But once I cross the old, three-arched, sandstone bridge over the Beauly River the glen road lifts and weaves and narrows, expelling my gloom. After a few miles the birchwoods and the river take over; houses vanish, squeezed out by steepening valley sides and pressing trees. Arable farms dwindle away and become honest crofts, the once subsistence smallholdings of a native people who have lived out the turbulent choreodrama of this land for a thousand years, the reading of whose history is almost as cathartic an experience as the task of breaking and cultivating their tiny upland fields. That word ‘glen’ – that particular defining quality of Highland-ness – has somehow sneaked in and taken the landscape over, an unmistakable and palpable quality of separateness and latent wildness that awards it its special place in the consciousness of all Highland people.
What I love about glen land is its very rough-and-unreadiness, its sense of nature unbowed, its patrician intransigence, still struggling, damned if it’s going to be reined in, and offering nothing to humans but back-breaking toil. Yet for all this, my mood soars with the wheeling buzzards to the steep valley slopes and the hills beyond. Those who have always lived here, the glen’s dwindling residuum of native Highlanders, seem to reflect the land’s resistance; they are also patrician and unflinching, clinging to these unrelenting metamorphic rocks with a poetic tribalism celebrated across the globe.
Above the flood plain and the steep valley sides the soils are acidic, dark and wet, the best they can manage from the rocks and the glacial till, the ubiquitous boulder clay that was clumsily smeared across the moors by the departing ice. With a nonchalant nod of the head towards the skyline, this land is euphemistically known by its crofting incumbents as the ‘high ground’, by which is meant poor-quality seasonal grazing of heather, coarse grasses and peat bog. Only the river flats have alluvium, and their productivity is persistently threatened by flash floods from melting snow in the mountains.

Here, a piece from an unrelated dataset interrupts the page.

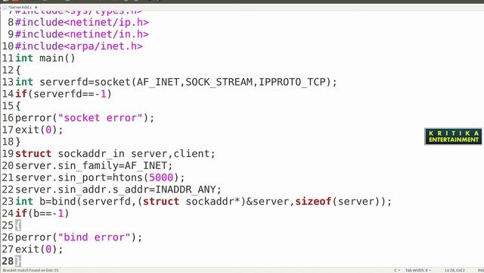Screen dimensions: 484x273
Task: Place cursor in "bind error" string
Action: click(94, 237)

Everything up here in the hills is clean and resonant, like fine glass – the rocks, the air, the snow and the stinging rain. In sunlight the glen glistens and sparkles with the mica and quartz of its metamorphic schists and from its omnipresent water tumbling from the hills. The crash of falling water is never far away. It’s as though in a last stand for independence nature is fighting off the lie and the whirlwind of romantic deception; you feel that it’s had enough, clenched its teeth and refused to cooperate any longer with the advance of man’s ambitions.
Such uncompromising country has always given sanctuary to wildlife, although man has long plotted against it. The wolf, the bear, the lynx, the wild boar and the beaver were all vanquished long ago, and their habitats of woods, wetlands and forests systematically removed with them, but, encouraged for sport, the red deer have thrived. Their furtive presence speaks plainly from the hatch-work of paths criss-crossing from moorland brown to valley green. Such relative rarities as the red squirrel, the pine marten and the wildcat still cling on, although all three have struggled to make it through the twentieth century and still face many threats. Yet roe deer, foxes, badgers and otters are commonplace and in the high hills golden eagles thrive on the inevitable harsh-winter fatalities from the surfeit of sheep and deer that have dominated this land for so long. Thankfully the woods are never empty of birds.

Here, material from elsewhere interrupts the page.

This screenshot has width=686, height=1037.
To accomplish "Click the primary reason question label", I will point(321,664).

To the north there are no roads, save one track for extracting commercial lumber. In this direction the bowl’s curving side is curtained by spruce and pine; a managed plantation forest where the only relief is occasional rocky escarpments breaking through halberds of military green. And to the west, lifting above ever rougher and wetter pasture, the crimped valley light explodes across a smothering of blanket peat where a sea of heather and bog is lost in the milky haze of higher hills and clouds.
This landscape is unexceptional for this part of the Highlands. Our glen could have many names. How I came to live here is a tale already told in Song of the Rolling Earth, but these hills and fields and the wooded slopes I walk almost every day, the river and the burn and the wild creatures they harbour have been such a central part of my life for so long that writing about them is irresistible, a force majeure that has elevated the keeping of a journal – a personal record of the land and its wildlife in my time – from the status of a chore into a joy.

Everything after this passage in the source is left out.